How to Check Your Robots.txt Free

There are three ways to verify your robots.txt is working correctly:

1 — Seobility Free Robots.txt Checker

Go to seobility.org/sitemap-robots-checker/ and enter your domain. The tool fetches and analyzes your robots.txt file instantly — flagging any problematic directives, syntax errors, missing sitemap references, and pages being incorrectly blocked. No signup required.

2 — Google Search Console Robots.txt Tester

In Google Search Console, go to Settings → robots.txt Tester. This lets you enter any URL on your site and see whether Googlebot is currently allowed or blocked from crawling it, based on your live robots.txt. The most reliable way to test specific URLs before and after making changes.

3 — View It Directly

Visit yourdomain.com/robots.txt in your browser. This shows exactly what Googlebot sees when it fetches your file. If the page returns a 404 error, you don't have a robots.txt file at all — most crawlers treat this as "allow everything," which is usually fine.

No robots.txt = allow all: If your site returns a 404 for robots.txt, search engines treat it as permission to crawl everything. This is usually fine for most sites. You only need a robots.txt file if you specifically want to block certain sections or add your sitemap URL for non-GSC-submitted crawlers.

🔧 Check Your Robots.txt — Free Now

Seobility's free Sitemap & Robots.txt Checker analyzes your robots.txt for errors, problematic blocks, missing sitemap references, and more. No signup. Instant results.

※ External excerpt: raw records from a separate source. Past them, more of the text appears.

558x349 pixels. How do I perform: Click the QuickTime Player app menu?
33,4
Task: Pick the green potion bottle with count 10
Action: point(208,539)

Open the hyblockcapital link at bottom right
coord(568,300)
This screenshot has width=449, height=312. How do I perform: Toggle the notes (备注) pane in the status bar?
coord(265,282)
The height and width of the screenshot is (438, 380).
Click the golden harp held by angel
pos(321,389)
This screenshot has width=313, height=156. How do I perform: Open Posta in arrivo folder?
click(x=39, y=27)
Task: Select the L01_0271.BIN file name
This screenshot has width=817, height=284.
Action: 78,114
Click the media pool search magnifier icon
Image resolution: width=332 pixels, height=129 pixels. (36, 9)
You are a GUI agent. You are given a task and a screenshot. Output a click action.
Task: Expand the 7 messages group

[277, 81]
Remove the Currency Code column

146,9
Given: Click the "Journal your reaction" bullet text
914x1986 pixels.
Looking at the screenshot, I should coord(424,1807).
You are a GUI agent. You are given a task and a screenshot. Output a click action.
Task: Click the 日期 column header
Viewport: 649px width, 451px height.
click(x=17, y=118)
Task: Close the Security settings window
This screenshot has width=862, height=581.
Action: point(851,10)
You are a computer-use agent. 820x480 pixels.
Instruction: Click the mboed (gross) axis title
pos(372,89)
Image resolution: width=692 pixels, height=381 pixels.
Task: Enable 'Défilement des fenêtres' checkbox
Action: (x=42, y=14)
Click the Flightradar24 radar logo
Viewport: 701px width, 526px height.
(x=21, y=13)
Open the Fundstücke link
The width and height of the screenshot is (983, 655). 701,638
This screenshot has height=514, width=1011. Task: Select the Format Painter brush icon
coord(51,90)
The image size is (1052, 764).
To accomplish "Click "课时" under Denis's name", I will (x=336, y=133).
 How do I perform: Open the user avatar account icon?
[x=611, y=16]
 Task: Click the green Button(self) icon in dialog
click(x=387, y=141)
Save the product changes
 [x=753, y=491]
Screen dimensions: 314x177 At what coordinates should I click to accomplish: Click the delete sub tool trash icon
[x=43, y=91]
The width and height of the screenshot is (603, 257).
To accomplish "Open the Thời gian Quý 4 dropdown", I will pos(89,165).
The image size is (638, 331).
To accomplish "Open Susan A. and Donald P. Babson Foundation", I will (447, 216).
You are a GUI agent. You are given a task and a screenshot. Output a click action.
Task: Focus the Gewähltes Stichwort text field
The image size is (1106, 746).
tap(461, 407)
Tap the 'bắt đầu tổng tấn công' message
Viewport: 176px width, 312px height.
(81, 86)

Frequently Asked Questions

What is robots.txt?
Robots.txt is a plain text file at the root of your website (yourdomain.com/robots.txt) that tells search engine crawlers which pages they can and cannot crawl. It uses directives like User-agent (which crawler), Disallow (block this path), Allow (permit this path), and Sitemap (your XML sitemap location). Googlebot reads this file before crawling any page on your site.
Does robots.txt affect Google rankings?
Yes — robots.txt directly affects rankings by controlling which pages Google can crawl and discover. Blocking important pages prevents them from being indexed and ranked. Using robots.txt to block low-value pages (admin, cart, search results) helps Google allocate crawl budget more efficiently to your content pages. The most dangerous mistake — Disallow: / — blocks your entire site from Google and eliminates all rankings.
Does robots.txt block pages from Google's index?
Robots.txt blocks crawling — not indexing. If a blocked page has external links pointing to it, Google may still index the URL (show it in search results as a bare link without content). To prevent indexing, use a noindex meta tag on the page itself. For maximum protection, use both: robots.txt to block crawling AND noindex to block indexing. Note: Google can't read the noindex tag on a page it's blocked from crawling — so for truly sensitive pages, use noindex without robots.txt blocking.
What should I block with robots.txt?
Block: /wp-admin/ (WordPress admin), /wp-includes/, /cart/ and /checkout/ (e-commerce), /my-account/ (user areas), /?s= and /search/ (internal search results), /thank-you/ pages, URL parameter variations (?sort=, ?filter=). Never block: CSS and JS files, /wp-content/uploads/ (your images), your sitemap, blog posts, product pages, or anything you want ranked.
How do I check my robots.txt for free?
Check your robots.txt free at seobility.org/sitemap-robots-checker/ — instant analysis, no signup. Also use Google Search Console → Settings → robots.txt Tester to test specific URL paths against your current robots.txt. Visit yourdomain.com/robots.txt directly to see what crawlers currently read. A 404 response means you have no robots.txt file, which Google treats as permission to crawl everything.